Text shown:
#####

More young addicts using dangerous drugs cocktail

THERE has been a dramatic rise in the number of young people abusing a cocktail of alcohol, cocaine and cannabis.

Tabor Lodge, situated in Minane Bridge, Co Cork, treated 214 people last year for dependency, of which more than 120 were young people who were "poly substance abusers."

The centre's administrator, Mike Devine, said yesterday that more and more young people were showing up with such traits.

"The profile of the chemically dependent person is getting younger. Alcohol abuse was always common, but poly-substance abuse is increasing. There is a big rise in the use of cocaine in Cork. Cocktails of cocaine, cannabis and alcohol are being used more and more by younger people," Mr Devine said.

He said cocaine use had obviously increased quite dramatically in recent years in Cork a fact borne out by increased seizures of the drug by gardaí.

"Cocaine is quite easily available in Cork and the addicted community knows where to get it," the centre administrator added.

Of the 214 people treated at the centre, 78 admitted themselves. The second highest figure, 44, came as referrals through family or friends while GPs accounted for 29 referrals. The vast majority, more than 150, were men.

#####

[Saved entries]
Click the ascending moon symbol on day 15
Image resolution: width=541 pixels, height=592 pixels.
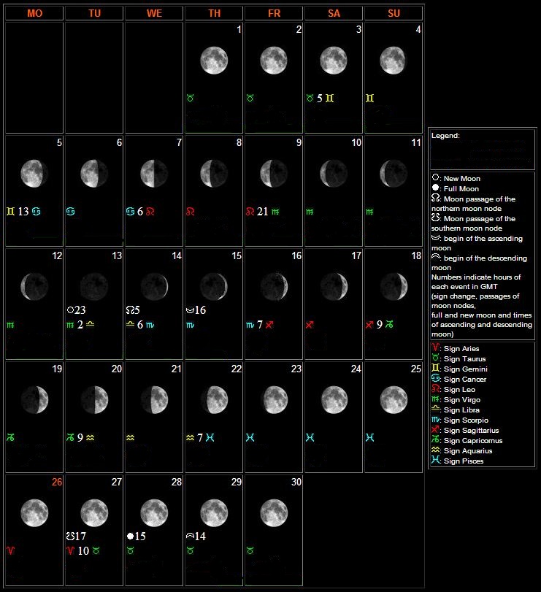click(190, 310)
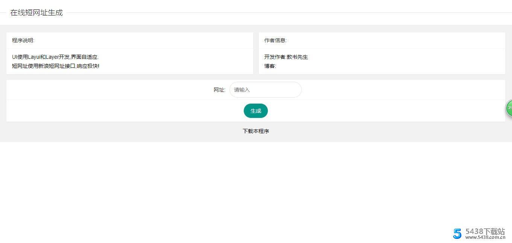Viewport: 512px width, 243px height.
Task: Click the green floating 39 badge
Action: pos(509,108)
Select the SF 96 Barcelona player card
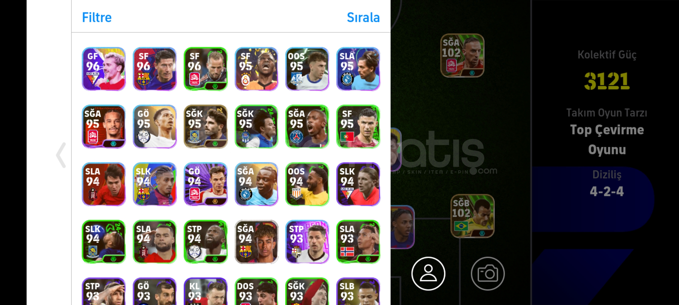Image resolution: width=679 pixels, height=305 pixels. (x=155, y=69)
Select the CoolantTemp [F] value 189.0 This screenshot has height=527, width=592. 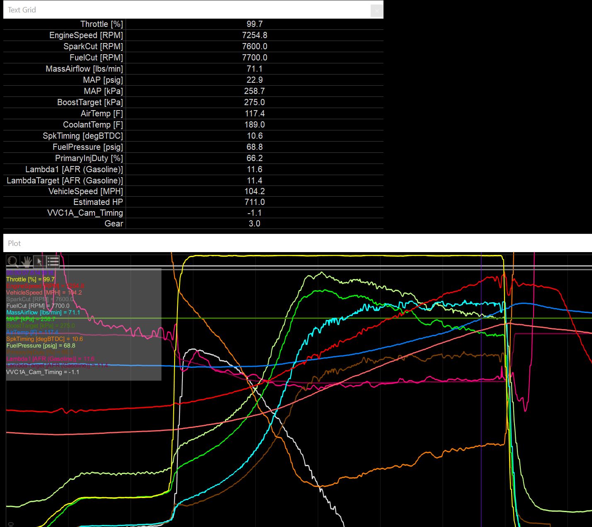(254, 125)
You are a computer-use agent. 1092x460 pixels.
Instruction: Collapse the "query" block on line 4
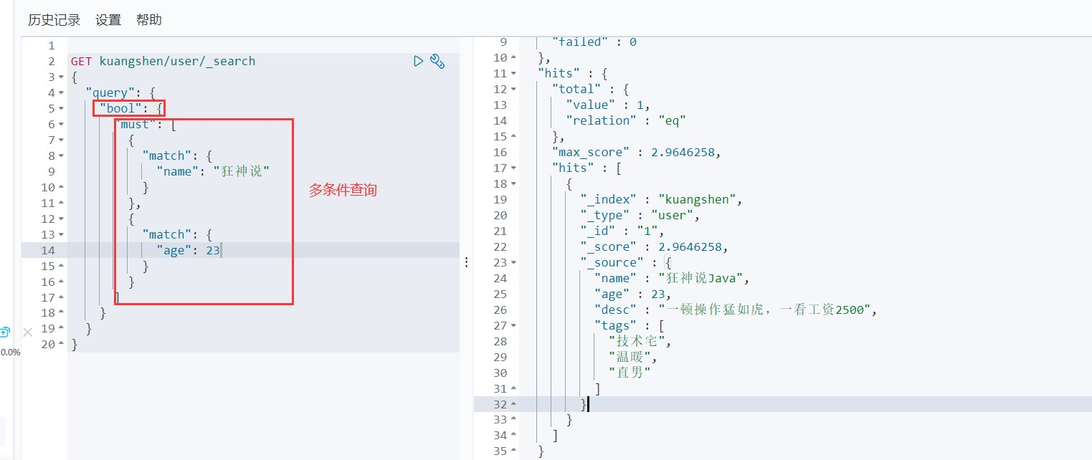click(61, 93)
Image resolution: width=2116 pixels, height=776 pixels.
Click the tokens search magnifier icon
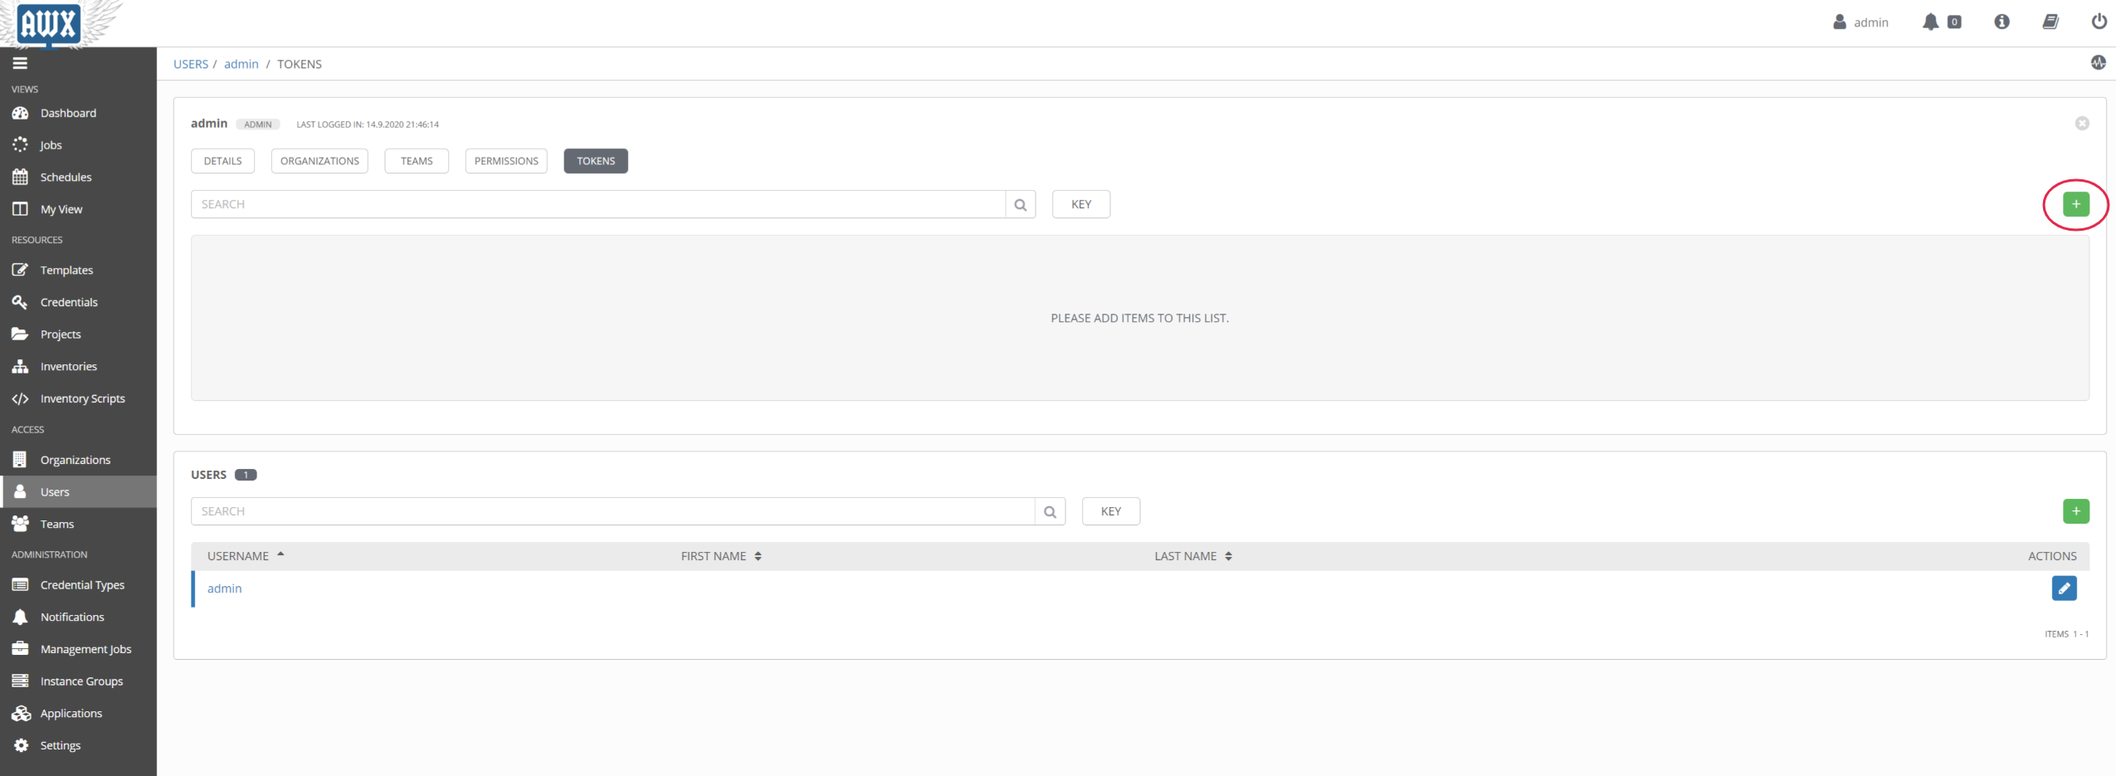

#####

Set of tasks:
a) According to the article on young addicts, how many of the people treated at Tabor Lodge admitted themselves?
b) Quote the article on young addicts word for word, beginning at the words "Tabor Lodge, situated" and stopping after "centre administrator added.".

Answers given:
a) 78 people admitted themselves.

b)
Tabor Lodge, situated in Minane Bridge, Co Cork, treated 214 people last year for dependency, of which more than 120 were young people who were "poly substance abusers."

The centre's administrator, Mike Devine, said yesterday that more and more young people were showing up with such traits.

"The profile of the chemically dependent person is getting younger. Alcohol abuse was always common, but poly-substance abuse is increasing. There is a big rise in the use of cocaine in Cork. Cocktails of cocaine, cannabis and alcohol are being used more and more by younger people," Mr Devine said.

He said cocaine use had obviously increased quite dramatically in recent years in Cork a fact borne out by increased seizures of the drug by gardaí.

"Cocaine is quite easily available in Cork and the addicted community knows where to get it," the centre administrator added.